Am nächsten Morgen gegen 10 Uhr kommen wir weg. Obwohl wir dick angezogen sind, frieren wir erbärmlich. Trotz einiger Sandstürmchen kommen wir gut über Ghazni - "das wir bereits kennen" nach Kabul. Herr Grüning erwartet uns schon. Erst mal waschen - wir sind total eingestaubt und dann Abendessen - Rindsrouladen! Göttlich. Die Firma Hoch-Tief ist unsere Rettung, ein Herr Lenz verspricht uns, daß der Bus gerichtet werden kann und noch dazu so schnell wie möglich. Aber fünf Tage wird's schon dauern. Deshalb planen wir eine dritte Vorstellung. "Der Prozess" - eine Lesung. Wir ziehen in ein teures Hotel, sind aber oft eingeladen, schlendern durch den Basar, ich kaufe einen handgroßen, ungeschliffenen Lapislazuli, und ein Haremsfenster, das ich in mein Bett einbauen ließ. Mir ist immer kalt.

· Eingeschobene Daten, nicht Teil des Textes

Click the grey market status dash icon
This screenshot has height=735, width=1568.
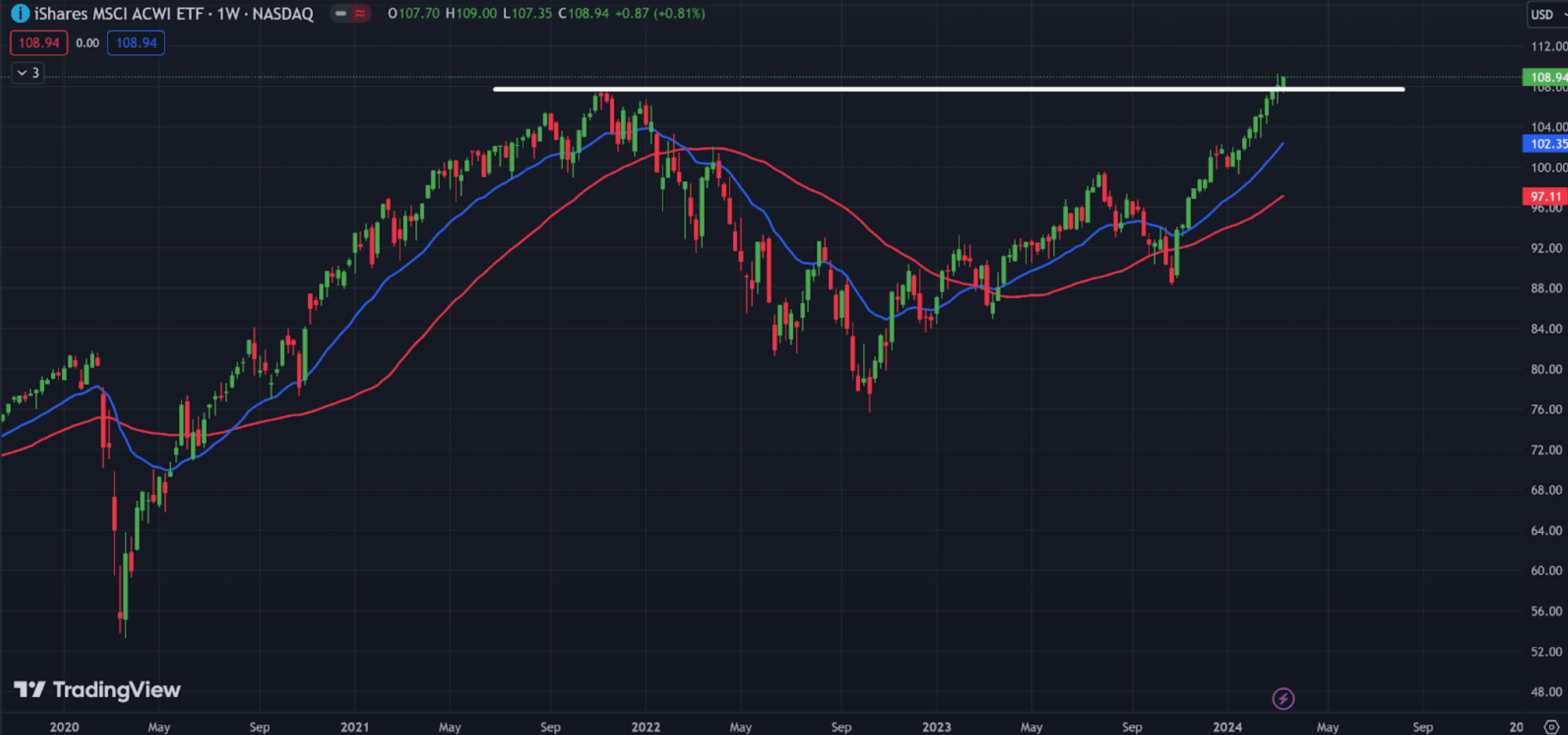(x=341, y=13)
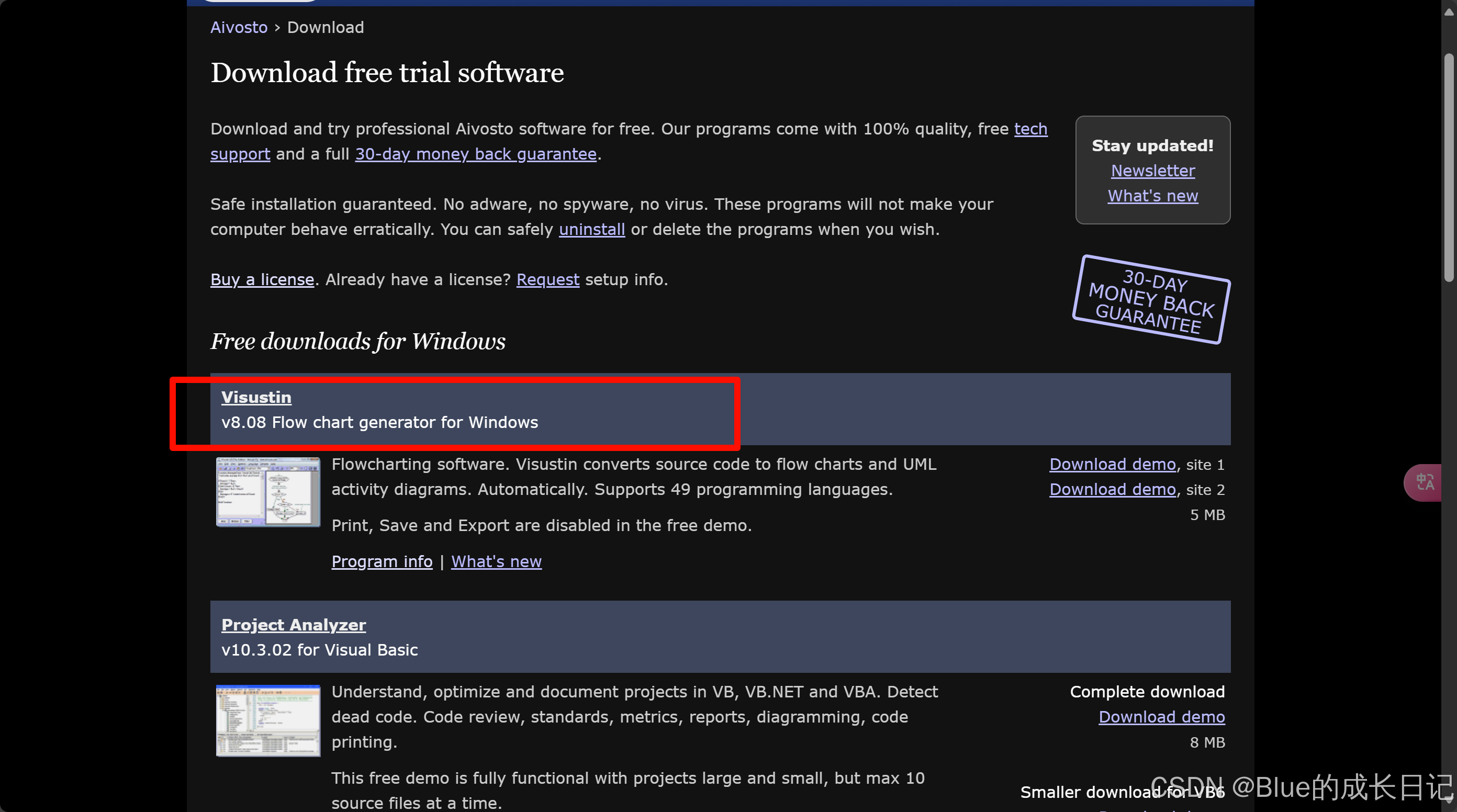Click the Aivosto breadcrumb link
The image size is (1457, 812).
(239, 27)
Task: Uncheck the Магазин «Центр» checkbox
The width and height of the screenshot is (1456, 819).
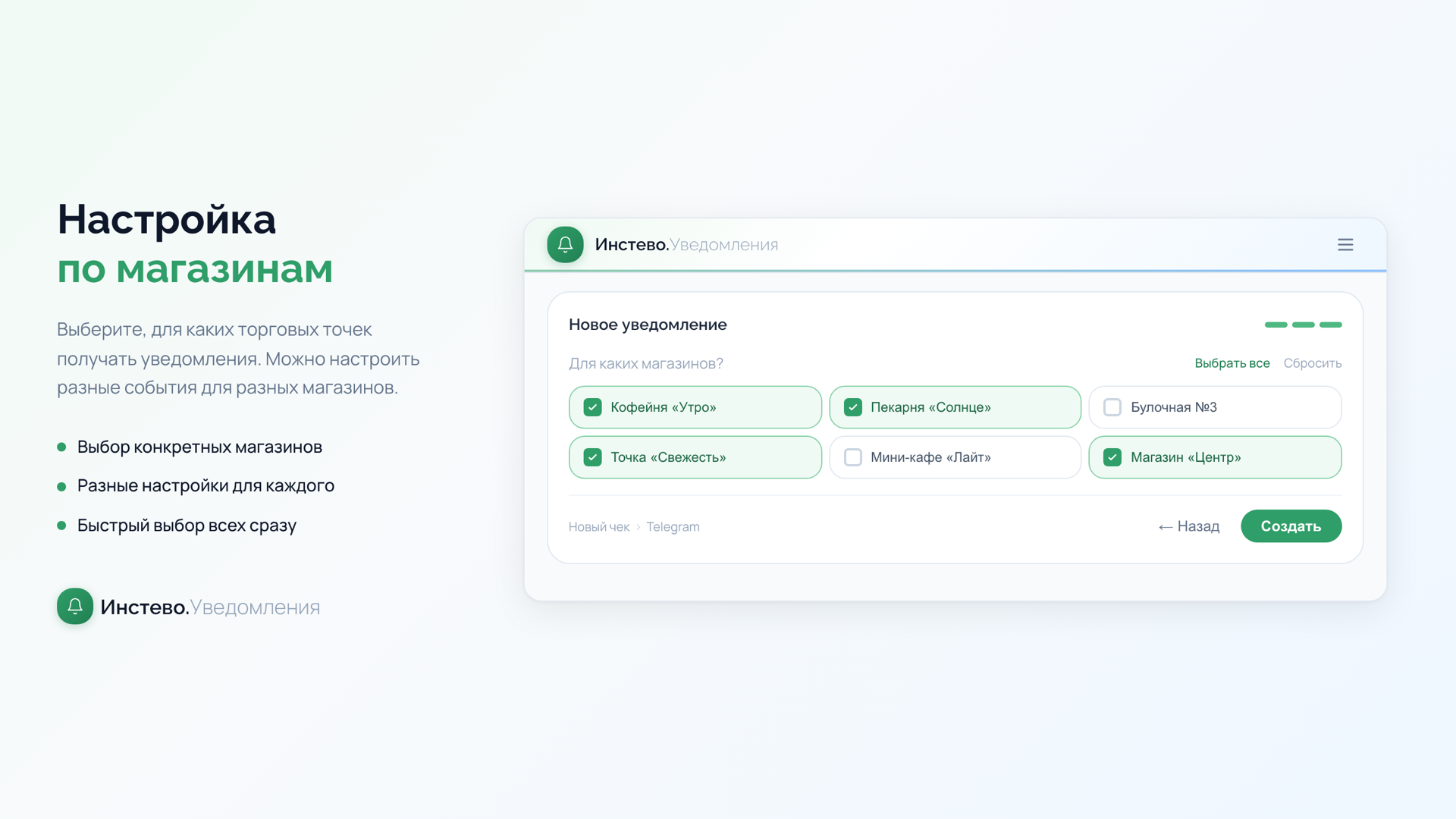Action: (1112, 457)
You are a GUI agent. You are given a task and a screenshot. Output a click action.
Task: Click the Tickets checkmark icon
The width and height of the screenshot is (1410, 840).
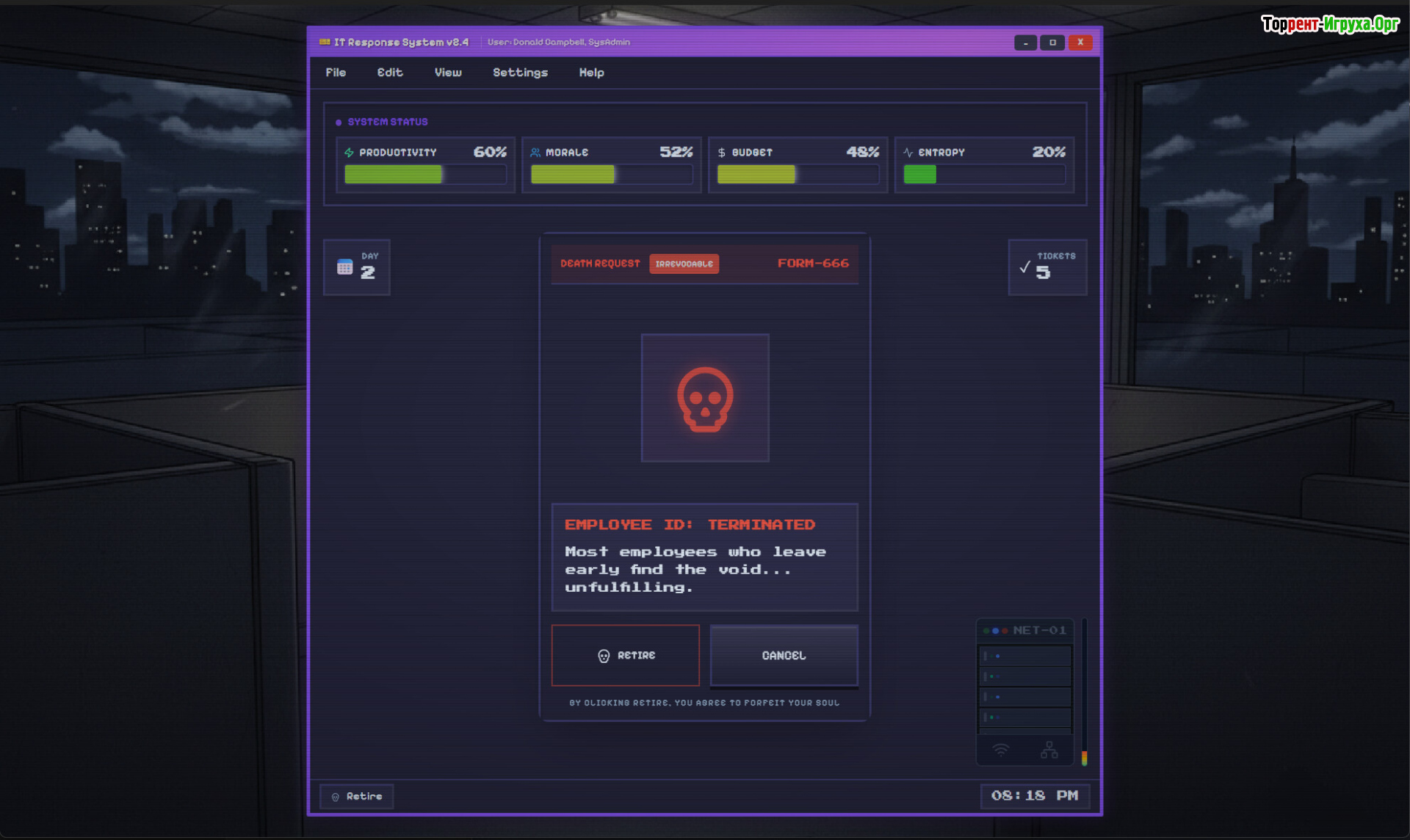1024,268
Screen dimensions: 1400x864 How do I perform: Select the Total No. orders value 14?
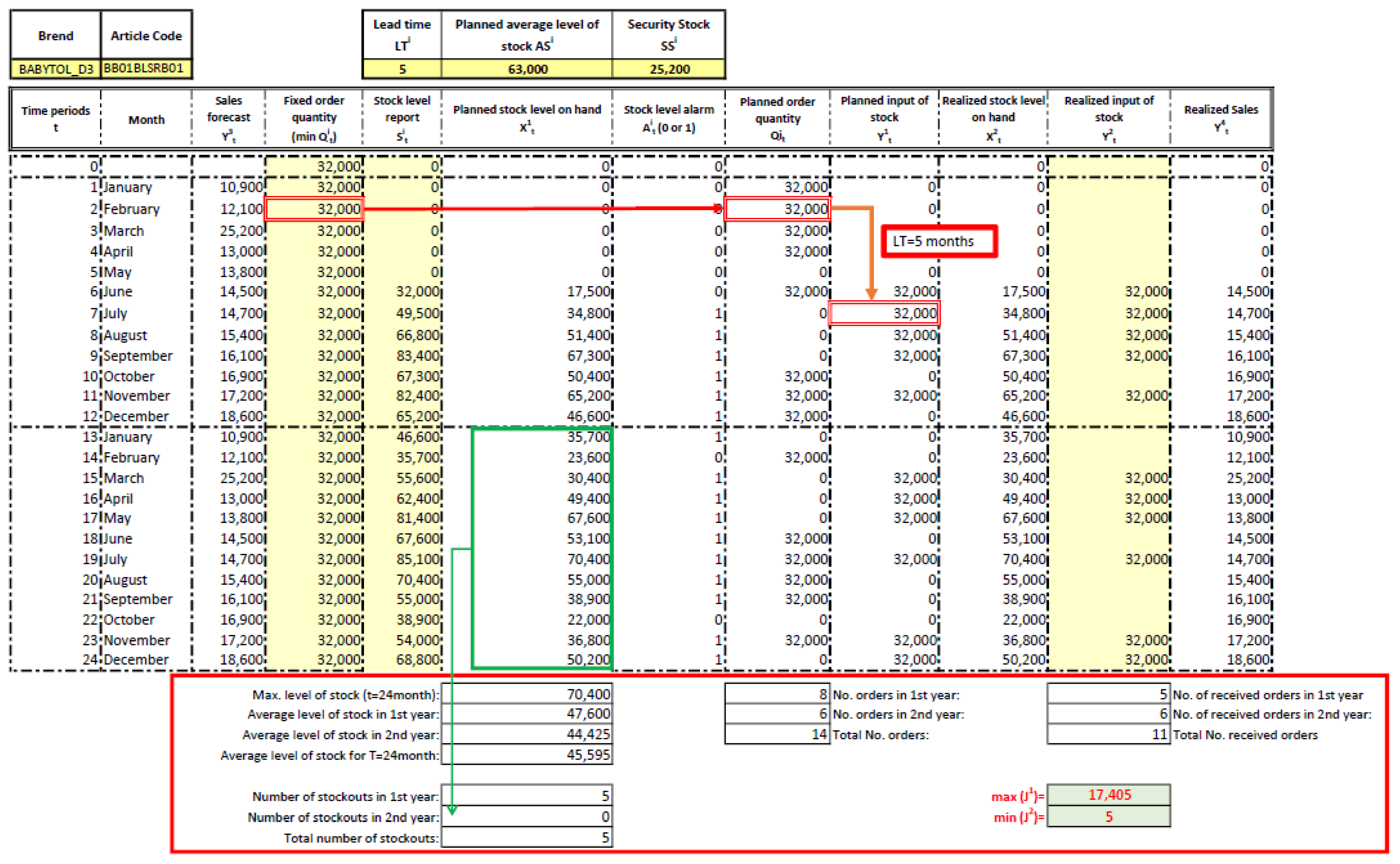(x=777, y=734)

Nicht am fünften Tag, sondern erst am sechsten ist der Bus fertig. Die Vorstellungen in Teheran konnten verschoben werden, so daß wirß Tage Zeit für die berüchtigte Strecke haben. Wieder begleiten uns die besten Wünsche, aber kurz nach der Abfahrt zeigt sich ein Schaden in der Heizungsleitung. Plötzlich bekommen alle Panik und wollen augenblickliche nachhause fliegen. Wir beruhigen uns wieder und kommen ganz gut bis Ghazni. Dort haben wir eine Reifenpanne. Ich hatte das Gefühl, daß uns die Leute in der Hauptstraße schon kannten. Im Dunkeln weiter an der Absturzstelle vorbei nach Mukur. Schlafen alle im gleichen Zimmer. Am zweiten Tag durchfahren wir 38 Furten, öde Gegend. Kandahar - die Straße ist wie hartes Wellblech, im Dunkeln singt Dieter mit schöner Tenorstimme "Es leuchten die Sterne" - unsere Stimmung ist wieder hergestellt und wir gewinnen dieser einsamen Berg- und Wüstenstraße ihre Reize ab. Draußen heulen die Hyänen. Wir übernachten sogar in einem geheizten Hotel.